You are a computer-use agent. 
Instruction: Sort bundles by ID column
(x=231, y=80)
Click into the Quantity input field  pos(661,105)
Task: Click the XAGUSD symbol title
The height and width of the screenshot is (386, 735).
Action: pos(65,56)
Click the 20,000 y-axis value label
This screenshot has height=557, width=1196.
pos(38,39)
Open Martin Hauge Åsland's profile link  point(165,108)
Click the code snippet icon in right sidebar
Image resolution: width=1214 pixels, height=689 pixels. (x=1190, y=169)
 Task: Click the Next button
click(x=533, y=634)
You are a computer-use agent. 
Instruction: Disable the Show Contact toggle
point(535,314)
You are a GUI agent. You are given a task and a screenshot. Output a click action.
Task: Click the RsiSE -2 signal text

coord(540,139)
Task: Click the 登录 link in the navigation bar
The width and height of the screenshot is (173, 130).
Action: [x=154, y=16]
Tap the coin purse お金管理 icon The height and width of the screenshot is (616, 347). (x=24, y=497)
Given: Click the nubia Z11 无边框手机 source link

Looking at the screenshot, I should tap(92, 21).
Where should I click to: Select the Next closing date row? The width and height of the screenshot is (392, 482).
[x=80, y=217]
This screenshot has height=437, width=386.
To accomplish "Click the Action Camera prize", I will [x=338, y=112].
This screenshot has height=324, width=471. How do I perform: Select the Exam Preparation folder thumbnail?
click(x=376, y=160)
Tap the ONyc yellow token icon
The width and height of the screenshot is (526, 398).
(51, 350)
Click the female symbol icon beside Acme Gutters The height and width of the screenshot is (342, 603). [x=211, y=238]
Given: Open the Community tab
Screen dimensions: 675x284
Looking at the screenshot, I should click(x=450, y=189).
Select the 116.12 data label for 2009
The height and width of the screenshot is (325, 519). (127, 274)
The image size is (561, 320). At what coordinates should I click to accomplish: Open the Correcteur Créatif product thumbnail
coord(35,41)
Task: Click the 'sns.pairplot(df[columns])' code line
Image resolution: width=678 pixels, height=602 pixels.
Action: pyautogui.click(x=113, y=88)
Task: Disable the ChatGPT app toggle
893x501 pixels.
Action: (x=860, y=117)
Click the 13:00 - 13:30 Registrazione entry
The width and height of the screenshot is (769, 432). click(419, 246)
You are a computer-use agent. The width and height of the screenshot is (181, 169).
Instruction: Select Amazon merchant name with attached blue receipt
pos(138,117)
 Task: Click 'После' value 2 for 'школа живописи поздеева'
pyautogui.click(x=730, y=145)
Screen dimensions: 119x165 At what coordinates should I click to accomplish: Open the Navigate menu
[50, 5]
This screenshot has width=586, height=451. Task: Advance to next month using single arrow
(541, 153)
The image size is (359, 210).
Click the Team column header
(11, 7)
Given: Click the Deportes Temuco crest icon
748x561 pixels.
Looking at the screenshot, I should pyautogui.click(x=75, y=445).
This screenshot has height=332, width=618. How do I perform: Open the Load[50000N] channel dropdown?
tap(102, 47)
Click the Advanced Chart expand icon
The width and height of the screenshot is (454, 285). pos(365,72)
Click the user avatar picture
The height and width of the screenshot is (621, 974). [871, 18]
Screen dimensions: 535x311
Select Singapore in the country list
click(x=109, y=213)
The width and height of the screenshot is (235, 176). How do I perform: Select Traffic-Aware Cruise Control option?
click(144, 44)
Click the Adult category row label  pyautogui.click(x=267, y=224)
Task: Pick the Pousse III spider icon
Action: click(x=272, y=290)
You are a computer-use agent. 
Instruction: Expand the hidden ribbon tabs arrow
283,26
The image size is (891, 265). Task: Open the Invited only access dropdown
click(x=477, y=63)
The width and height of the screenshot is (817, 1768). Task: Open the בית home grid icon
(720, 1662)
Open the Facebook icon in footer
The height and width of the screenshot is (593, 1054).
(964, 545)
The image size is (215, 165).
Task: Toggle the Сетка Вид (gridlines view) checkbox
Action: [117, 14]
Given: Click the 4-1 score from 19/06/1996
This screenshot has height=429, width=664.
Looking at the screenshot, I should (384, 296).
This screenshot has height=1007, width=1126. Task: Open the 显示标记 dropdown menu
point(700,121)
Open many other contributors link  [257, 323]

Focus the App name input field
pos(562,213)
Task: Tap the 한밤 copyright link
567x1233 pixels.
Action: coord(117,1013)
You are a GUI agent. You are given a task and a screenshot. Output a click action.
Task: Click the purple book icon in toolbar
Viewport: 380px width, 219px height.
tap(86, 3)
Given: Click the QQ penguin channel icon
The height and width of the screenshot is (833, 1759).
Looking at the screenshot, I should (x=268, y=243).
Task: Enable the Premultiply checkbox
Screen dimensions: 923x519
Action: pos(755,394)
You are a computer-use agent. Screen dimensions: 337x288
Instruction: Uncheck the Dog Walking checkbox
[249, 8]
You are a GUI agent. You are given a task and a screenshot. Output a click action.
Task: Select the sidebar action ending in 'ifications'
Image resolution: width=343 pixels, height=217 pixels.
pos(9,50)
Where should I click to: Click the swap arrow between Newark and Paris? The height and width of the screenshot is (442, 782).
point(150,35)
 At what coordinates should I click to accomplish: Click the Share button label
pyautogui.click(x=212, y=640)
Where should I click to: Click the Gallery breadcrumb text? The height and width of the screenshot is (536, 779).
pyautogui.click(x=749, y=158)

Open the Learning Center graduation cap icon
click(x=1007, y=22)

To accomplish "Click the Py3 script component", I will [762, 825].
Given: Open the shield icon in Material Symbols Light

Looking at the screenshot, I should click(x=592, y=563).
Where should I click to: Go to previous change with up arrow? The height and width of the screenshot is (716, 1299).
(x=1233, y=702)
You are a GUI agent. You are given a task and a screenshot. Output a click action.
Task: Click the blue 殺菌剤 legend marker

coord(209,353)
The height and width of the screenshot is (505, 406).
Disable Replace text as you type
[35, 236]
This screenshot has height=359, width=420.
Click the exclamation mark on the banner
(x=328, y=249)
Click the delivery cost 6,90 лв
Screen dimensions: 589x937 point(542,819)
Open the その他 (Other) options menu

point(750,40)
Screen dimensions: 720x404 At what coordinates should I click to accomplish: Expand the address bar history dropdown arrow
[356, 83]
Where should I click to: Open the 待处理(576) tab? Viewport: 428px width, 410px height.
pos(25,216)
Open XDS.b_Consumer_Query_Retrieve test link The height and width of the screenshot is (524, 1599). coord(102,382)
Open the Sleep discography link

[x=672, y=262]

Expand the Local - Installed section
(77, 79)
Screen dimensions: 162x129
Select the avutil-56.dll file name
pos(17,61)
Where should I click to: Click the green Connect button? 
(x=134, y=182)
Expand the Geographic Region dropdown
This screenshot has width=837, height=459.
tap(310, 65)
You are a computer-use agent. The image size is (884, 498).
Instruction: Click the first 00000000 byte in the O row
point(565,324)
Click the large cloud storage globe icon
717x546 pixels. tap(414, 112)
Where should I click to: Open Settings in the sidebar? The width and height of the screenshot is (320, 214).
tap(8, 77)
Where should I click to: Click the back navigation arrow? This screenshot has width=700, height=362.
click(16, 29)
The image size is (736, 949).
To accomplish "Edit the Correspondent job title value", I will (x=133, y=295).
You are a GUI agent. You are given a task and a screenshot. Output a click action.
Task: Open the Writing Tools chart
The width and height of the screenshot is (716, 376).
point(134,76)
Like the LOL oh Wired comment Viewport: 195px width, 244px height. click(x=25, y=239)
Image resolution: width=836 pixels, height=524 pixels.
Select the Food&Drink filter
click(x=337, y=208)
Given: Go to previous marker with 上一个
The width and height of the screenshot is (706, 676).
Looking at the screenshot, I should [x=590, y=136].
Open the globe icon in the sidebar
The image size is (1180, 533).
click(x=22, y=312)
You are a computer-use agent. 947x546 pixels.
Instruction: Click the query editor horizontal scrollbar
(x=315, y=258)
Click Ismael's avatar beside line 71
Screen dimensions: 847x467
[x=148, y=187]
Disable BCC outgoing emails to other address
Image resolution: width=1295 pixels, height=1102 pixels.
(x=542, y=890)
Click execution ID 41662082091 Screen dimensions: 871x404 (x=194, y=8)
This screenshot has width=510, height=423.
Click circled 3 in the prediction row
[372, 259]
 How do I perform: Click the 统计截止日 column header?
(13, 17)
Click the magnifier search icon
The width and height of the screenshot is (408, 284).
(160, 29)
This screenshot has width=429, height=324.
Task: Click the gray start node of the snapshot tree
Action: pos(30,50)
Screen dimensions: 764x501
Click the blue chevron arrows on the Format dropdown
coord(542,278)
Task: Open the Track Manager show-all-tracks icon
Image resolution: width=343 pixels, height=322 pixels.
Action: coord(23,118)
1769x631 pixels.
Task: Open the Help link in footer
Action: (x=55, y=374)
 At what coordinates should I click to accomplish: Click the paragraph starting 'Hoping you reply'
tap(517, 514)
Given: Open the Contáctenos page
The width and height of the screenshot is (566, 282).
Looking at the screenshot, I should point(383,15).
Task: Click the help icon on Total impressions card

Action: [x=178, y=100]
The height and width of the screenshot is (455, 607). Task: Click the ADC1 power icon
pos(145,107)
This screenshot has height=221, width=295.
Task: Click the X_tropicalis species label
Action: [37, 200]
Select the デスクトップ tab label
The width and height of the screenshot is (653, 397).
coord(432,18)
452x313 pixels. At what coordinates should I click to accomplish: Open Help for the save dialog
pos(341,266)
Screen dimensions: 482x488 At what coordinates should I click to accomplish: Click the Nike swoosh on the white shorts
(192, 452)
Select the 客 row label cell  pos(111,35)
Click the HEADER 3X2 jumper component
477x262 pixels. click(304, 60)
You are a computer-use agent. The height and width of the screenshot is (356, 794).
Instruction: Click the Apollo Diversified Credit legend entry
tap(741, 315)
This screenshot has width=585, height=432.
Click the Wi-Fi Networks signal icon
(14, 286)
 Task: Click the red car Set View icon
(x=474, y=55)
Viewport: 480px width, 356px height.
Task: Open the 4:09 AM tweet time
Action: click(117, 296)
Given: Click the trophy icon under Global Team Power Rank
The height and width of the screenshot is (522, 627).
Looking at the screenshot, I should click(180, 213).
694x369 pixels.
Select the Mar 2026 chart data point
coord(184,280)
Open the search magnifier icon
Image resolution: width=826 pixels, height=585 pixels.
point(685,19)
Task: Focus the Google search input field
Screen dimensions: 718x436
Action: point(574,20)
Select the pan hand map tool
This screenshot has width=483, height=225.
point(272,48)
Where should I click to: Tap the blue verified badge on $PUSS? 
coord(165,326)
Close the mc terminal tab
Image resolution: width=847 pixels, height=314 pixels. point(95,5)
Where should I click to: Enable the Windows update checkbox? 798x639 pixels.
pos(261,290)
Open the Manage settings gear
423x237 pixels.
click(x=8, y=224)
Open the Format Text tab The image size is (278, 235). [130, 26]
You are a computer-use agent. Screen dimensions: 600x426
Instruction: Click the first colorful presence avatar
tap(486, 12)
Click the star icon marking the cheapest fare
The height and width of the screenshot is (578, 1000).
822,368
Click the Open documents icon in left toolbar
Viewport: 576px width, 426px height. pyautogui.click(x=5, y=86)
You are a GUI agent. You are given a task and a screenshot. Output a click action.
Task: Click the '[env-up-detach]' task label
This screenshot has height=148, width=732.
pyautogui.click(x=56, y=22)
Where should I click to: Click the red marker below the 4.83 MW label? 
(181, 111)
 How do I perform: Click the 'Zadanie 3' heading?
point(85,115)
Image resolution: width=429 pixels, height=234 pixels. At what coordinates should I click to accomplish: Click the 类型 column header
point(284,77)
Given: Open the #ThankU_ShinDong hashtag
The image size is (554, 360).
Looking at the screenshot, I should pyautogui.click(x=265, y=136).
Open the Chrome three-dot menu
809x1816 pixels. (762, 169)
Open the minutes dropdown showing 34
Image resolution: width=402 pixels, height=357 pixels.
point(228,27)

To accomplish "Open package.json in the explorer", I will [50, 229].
┄┄┄┄┄┄
Task brief: Return only the stretch of the material above from the line holding "Task: Open the Track" through the line holding "Select the 客", copied exactly.

Task output:
Task: Open the Track Manager show-all-tracks icon
Image resolution: width=343 pixels, height=322 pixels.
Action: coord(23,118)
1769x631 pixels.
Task: Open the Help link in footer
Action: (x=55, y=374)
 At what coordinates should I click to accomplish: Click the paragraph starting 'Hoping you reply'
tap(517, 514)
Given: Open the Contáctenos page
The width and height of the screenshot is (566, 282).
Looking at the screenshot, I should point(383,15).
Task: Click the help icon on Total impressions card

Action: [x=178, y=100]
The height and width of the screenshot is (455, 607). Task: Click the ADC1 power icon
pos(145,107)
This screenshot has height=221, width=295.
Task: Click the X_tropicalis species label
Action: [37, 200]
Select the デスクトップ tab label
The width and height of the screenshot is (653, 397).
coord(432,18)
452x313 pixels. At what coordinates should I click to accomplish: Open Help for the save dialog
pos(341,266)
Screen dimensions: 482x488 At what coordinates should I click to accomplish: Click the Nike swoosh on the white shorts
(192, 452)
Select the 客 row label cell  pos(111,35)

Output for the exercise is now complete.